# [Task to carry out]
Can you render the items as a Markdown table with the columns Row and Item line, starting with the line that contains "Click the pencil" and going on through the line that contains "Looking at the screenshot, I should point(157,189).", leaving out blank lines?

* Begin Source records *

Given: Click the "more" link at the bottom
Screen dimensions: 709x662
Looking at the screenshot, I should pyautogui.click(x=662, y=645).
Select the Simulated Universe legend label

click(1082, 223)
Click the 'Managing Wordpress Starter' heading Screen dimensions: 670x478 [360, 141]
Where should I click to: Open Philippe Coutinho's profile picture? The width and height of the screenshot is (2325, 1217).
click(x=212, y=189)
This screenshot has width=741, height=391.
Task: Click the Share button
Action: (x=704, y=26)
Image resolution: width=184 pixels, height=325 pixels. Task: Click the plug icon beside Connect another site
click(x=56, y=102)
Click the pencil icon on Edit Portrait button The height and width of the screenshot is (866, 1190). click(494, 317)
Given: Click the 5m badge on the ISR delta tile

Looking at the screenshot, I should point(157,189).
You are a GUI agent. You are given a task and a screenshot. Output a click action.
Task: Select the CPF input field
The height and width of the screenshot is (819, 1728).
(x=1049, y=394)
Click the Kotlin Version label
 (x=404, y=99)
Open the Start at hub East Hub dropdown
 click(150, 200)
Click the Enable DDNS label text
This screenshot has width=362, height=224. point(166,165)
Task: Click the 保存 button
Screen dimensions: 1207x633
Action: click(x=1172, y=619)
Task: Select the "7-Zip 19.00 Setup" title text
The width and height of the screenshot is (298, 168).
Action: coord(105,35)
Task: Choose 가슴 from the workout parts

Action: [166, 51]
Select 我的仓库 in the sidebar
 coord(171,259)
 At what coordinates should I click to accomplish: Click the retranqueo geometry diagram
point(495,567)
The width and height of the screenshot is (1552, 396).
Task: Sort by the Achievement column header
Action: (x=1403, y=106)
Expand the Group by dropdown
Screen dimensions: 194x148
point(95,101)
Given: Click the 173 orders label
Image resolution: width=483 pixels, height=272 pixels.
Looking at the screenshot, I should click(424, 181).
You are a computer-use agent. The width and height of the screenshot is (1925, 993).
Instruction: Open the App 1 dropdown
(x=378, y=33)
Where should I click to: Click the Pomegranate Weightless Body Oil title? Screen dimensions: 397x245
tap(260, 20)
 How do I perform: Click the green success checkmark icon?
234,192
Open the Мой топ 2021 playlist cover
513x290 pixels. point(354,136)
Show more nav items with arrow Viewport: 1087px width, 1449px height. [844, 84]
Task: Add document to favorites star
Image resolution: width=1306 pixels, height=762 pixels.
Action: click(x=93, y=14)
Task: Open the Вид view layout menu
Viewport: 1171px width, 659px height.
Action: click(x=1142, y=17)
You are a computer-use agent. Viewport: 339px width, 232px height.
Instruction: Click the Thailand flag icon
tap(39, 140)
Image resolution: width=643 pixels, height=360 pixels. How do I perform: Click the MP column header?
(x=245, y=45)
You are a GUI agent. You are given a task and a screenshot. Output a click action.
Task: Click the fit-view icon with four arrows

* End Source records *

# [Output for this exercise]
| Row | Item line |
|---|---|
| 1 | Click the pencil icon on Edit Portrait button The height and width of the screenshot is (866, 1190). click(494, 317) |
| 2 | Given: Click the 5m badge on the ISR delta tile |
| 3 | Looking at the screenshot, I should point(157,189). |